::: Material for this task

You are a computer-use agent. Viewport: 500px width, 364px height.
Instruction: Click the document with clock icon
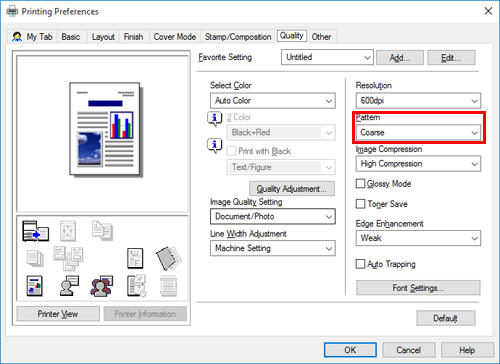(136, 286)
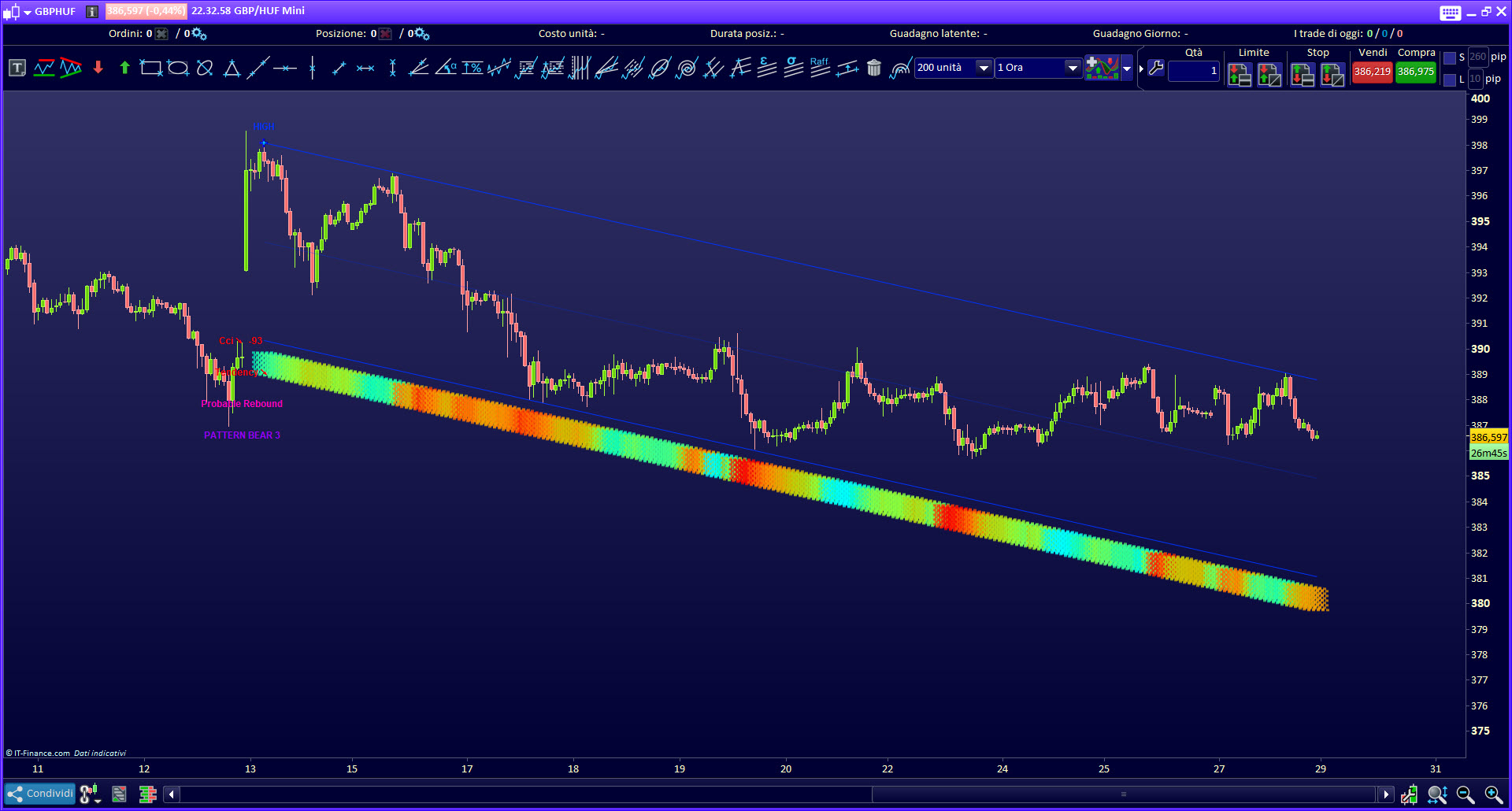Select the triangle drawing tool

[232, 69]
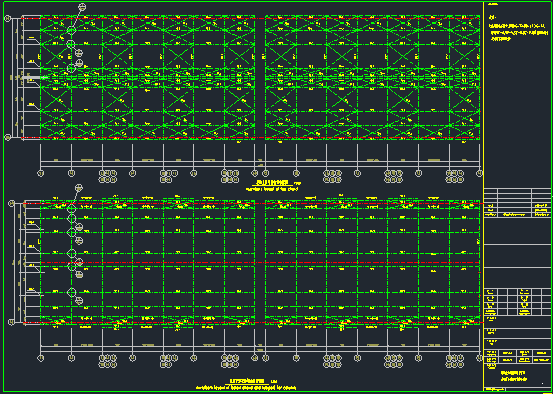
Task: Select the detail callout bubble above the lower plan
Action: 79,187
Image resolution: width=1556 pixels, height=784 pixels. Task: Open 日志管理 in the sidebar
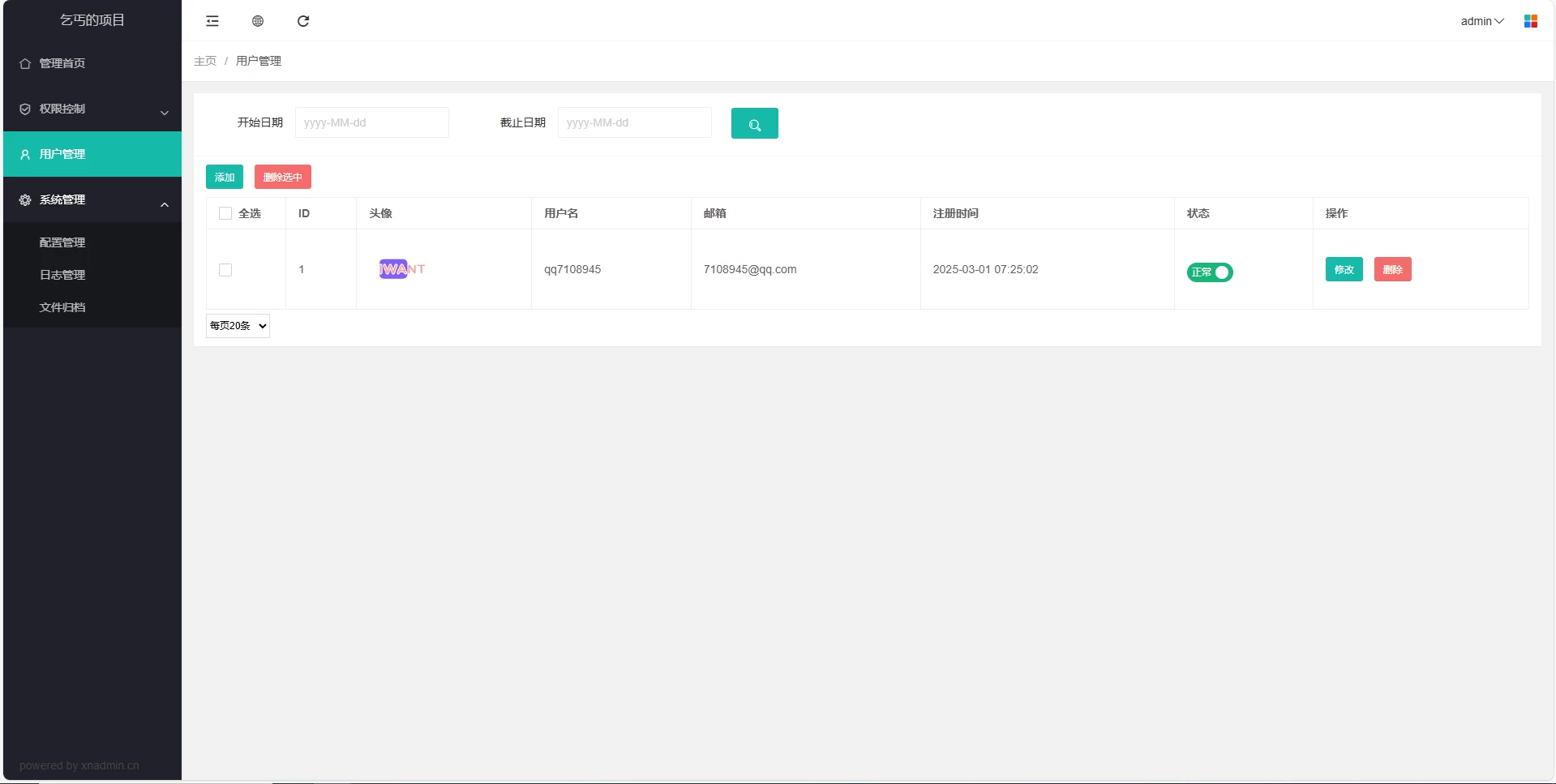coord(62,275)
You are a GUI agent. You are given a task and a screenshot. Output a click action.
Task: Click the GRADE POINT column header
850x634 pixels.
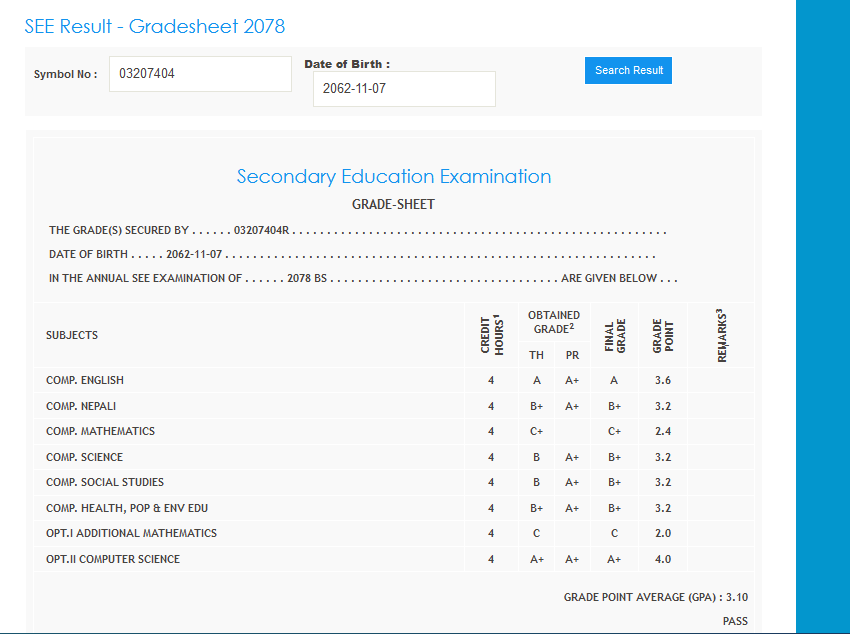coord(663,335)
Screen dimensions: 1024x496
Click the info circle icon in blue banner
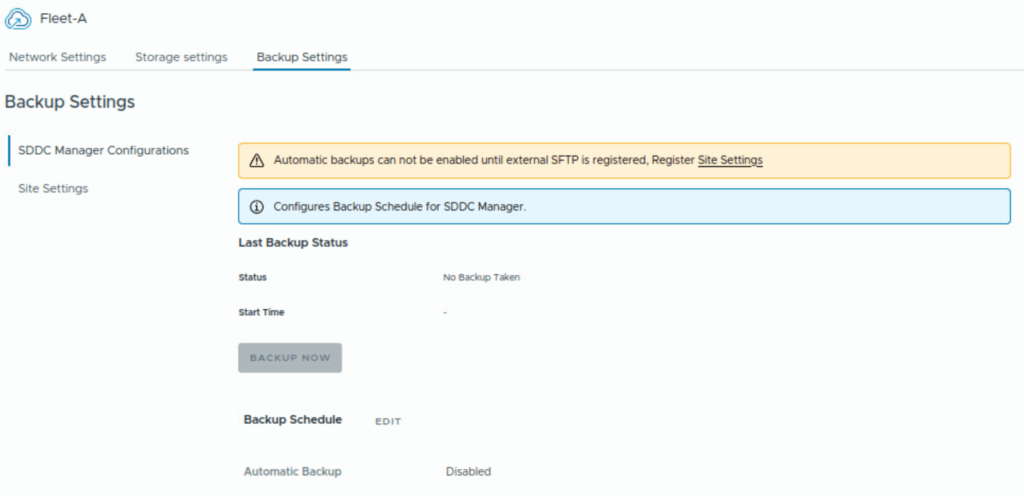pyautogui.click(x=256, y=207)
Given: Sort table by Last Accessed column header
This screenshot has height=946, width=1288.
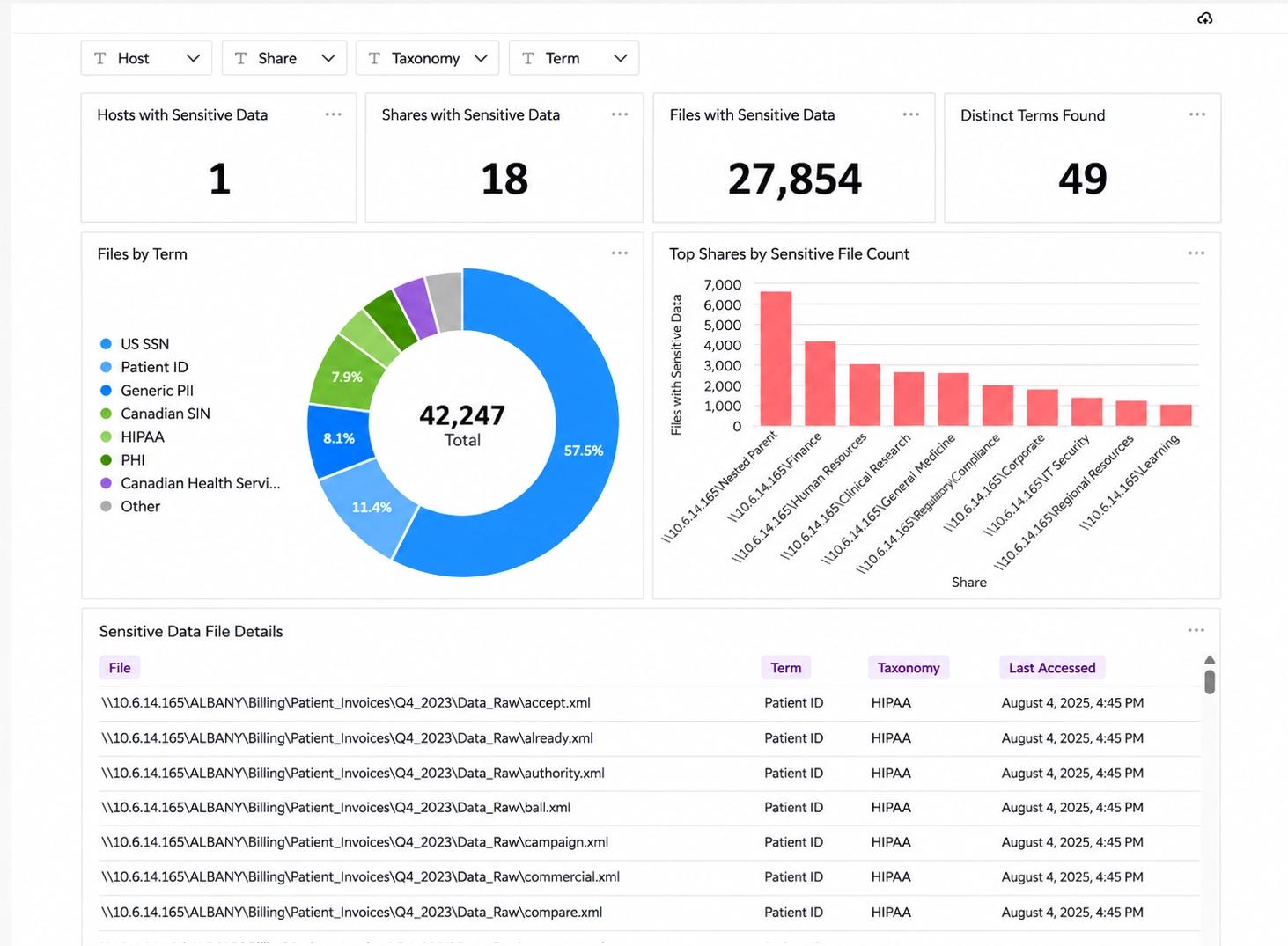Looking at the screenshot, I should [x=1052, y=668].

::::::

*Task item:* Output the lines above in full and exactly. Leave out every picture.

*Finished task:*
You are a computer-use agent. Viewport: 500px width, 364px height.
Instruction: Click the document with clock icon
(136, 286)
Select the triangle drawing tool

[232, 69]
Task: Select the detail callout bubble above the lower plan
Action: 79,187
Image resolution: width=1556 pixels, height=784 pixels. Task: Open 日志管理 in the sidebar
coord(62,275)
You are a GUI agent. You are given a task and a screenshot. Output a click action.
Task: Click the GRADE POINT column header
850x634 pixels.
coord(663,335)
Screen dimensions: 1024x496
Click the info circle icon in blue banner
pyautogui.click(x=256, y=207)
Given: Sort table by Last Accessed column header
This screenshot has height=946, width=1288.
Looking at the screenshot, I should [x=1052, y=668].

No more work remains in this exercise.